De acordo com o advogado, “manter o apenado na penitenciária representa um risco excessivo à sua vida, tendo em vista o seu quadro clínico, o comprovado malefício que o ambiente carcerário impõe à sua saúde e as precárias condições de atendimento médico já existentes”.
– Honre esta casa, ministro! – disse o advogado.
Foi o suficiente para que Barbosa, em um ato de descontrole, ordenou a imediata expulsão do advogado:
– Chamem os seguranças!.
Risco de morte
Na véspera, o advogado do ex-deputado José Genoino enviou ao ministro Joaquim Barbosa, relator da ação penal da Ação Penal (AP) 470, o requerimento – acompanhado de exames de sangue – para que o recurso já interposto para que ele volte a cumprir a pena em regime domiciliar seja aceito pelo ministro, ou submetido ao plenário, para julgamento, na sessão plenária desta quarta-feira.
“É notório que o sentenciado (4 anos e 8 meses de prisão em regime semiaberto) não tem condições de saúde para cumprir dignamente a pena no presídio em que se encontra. Manter o apenado na penitenciária representa um risco excessivo à sua vida, tendo em vista o seu quadro clínico, o comprovado malefício que o ambiente carcerário impõe à sua saúde e as precárias condições de atendimento médico já existentes” – escreveu na petição o advogado Claudio Demczuk de Alencar.

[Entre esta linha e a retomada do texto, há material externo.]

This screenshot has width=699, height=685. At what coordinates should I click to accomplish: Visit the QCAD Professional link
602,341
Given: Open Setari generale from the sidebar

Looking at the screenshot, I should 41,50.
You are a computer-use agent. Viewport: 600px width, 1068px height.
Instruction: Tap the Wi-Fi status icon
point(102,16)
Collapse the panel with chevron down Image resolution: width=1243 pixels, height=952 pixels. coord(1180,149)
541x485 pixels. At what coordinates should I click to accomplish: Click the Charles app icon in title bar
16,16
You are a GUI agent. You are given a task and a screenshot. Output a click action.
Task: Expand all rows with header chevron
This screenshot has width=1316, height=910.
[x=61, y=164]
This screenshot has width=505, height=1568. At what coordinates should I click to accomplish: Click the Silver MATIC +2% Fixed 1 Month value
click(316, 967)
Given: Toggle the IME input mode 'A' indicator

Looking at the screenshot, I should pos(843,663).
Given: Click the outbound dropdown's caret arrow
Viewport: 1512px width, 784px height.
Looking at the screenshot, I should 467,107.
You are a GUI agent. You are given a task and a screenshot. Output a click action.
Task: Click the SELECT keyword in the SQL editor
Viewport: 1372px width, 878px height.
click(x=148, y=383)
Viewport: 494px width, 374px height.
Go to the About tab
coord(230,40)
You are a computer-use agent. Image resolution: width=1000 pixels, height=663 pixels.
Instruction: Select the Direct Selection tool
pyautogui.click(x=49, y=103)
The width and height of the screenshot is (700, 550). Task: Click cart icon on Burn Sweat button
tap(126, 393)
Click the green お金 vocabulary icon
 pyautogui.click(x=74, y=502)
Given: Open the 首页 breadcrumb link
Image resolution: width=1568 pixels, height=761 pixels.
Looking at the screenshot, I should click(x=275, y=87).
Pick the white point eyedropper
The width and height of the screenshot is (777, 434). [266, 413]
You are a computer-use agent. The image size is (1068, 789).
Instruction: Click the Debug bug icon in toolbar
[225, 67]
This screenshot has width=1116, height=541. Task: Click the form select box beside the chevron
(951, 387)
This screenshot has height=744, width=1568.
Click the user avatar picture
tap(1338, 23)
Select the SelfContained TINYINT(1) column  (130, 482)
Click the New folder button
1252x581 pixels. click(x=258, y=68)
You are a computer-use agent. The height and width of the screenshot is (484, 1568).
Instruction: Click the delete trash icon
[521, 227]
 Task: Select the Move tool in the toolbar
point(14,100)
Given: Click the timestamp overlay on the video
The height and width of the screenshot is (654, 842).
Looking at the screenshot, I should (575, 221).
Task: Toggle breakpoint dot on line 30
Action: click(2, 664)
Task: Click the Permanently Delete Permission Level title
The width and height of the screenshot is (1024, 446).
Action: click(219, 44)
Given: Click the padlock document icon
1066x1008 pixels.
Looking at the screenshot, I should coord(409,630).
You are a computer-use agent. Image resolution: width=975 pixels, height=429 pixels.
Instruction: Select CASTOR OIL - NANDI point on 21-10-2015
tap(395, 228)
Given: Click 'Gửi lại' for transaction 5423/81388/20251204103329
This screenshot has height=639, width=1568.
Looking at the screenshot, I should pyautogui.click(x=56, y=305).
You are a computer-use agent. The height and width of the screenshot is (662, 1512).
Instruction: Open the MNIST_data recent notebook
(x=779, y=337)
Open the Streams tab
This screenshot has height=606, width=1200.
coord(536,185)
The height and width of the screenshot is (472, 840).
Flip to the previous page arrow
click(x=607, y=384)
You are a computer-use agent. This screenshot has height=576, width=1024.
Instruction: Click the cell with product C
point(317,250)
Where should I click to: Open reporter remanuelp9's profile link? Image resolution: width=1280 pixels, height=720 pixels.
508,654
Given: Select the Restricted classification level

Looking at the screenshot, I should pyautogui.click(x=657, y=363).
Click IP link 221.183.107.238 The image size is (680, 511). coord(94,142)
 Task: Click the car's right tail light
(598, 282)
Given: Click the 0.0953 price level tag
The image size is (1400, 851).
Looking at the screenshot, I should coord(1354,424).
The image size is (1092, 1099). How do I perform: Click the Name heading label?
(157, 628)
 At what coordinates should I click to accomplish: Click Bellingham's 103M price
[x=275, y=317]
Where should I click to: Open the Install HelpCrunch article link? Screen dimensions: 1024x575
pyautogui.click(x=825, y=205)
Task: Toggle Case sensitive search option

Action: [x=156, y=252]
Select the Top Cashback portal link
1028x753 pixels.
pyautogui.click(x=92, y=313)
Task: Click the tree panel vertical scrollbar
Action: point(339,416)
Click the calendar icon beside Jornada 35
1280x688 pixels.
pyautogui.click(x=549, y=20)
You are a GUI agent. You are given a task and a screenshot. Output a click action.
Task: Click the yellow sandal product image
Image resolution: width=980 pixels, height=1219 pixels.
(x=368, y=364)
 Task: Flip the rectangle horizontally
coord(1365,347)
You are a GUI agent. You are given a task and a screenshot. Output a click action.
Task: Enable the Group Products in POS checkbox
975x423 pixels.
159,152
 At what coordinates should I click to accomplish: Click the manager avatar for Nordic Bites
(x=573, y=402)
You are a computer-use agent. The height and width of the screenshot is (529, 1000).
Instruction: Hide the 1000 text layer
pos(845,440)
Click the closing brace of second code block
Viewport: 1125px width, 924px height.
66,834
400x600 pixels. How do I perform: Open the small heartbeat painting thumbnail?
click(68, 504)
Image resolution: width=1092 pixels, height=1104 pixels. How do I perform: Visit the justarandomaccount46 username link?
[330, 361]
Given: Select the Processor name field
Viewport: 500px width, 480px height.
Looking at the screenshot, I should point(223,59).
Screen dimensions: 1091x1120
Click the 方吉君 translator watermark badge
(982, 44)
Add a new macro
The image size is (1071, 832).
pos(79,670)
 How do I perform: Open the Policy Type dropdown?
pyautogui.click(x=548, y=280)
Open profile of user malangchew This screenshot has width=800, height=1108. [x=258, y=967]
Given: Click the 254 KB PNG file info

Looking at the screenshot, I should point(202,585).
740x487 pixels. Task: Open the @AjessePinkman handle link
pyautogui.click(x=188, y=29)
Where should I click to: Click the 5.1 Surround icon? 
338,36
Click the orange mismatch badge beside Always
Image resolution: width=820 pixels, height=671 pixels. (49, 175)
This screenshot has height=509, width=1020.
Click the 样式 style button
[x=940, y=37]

O advogado acrescentou que os resultados dos últimos exames a que foi submetido Genoino “são extremamente preocupantes, pois de acordo com os valores de referência do RNI, que devem estar entre 2,0 e 3,0, há o risco de sangramento se estiver muito elevado e de trombose, se estiver muito baixo”. O último índice estava em 1,64.
PGR favorável
Na semana passada, o procurador-geral da República, Rodrigo Janot, enviou ao ministro Barbosa parecer favorável ao recurso (agravo) em questão, que não está na pauta publicada da sessão desta quarta-feira. Por determinação do ministro Joaquim Barbosa, relator da AP 470, Genoino teve de retornar à prisão no Centro de Internação e Reeducação, no complexo presidiário de Brasília.
No seu parecer, o chefe do MPF transcreveu parte do relatório médico apresentado pelo Dr. Geniberto Paiva Campos, que “reiterou ser o ambiente doméstico o local mais adequado ao tratamento do paciente”.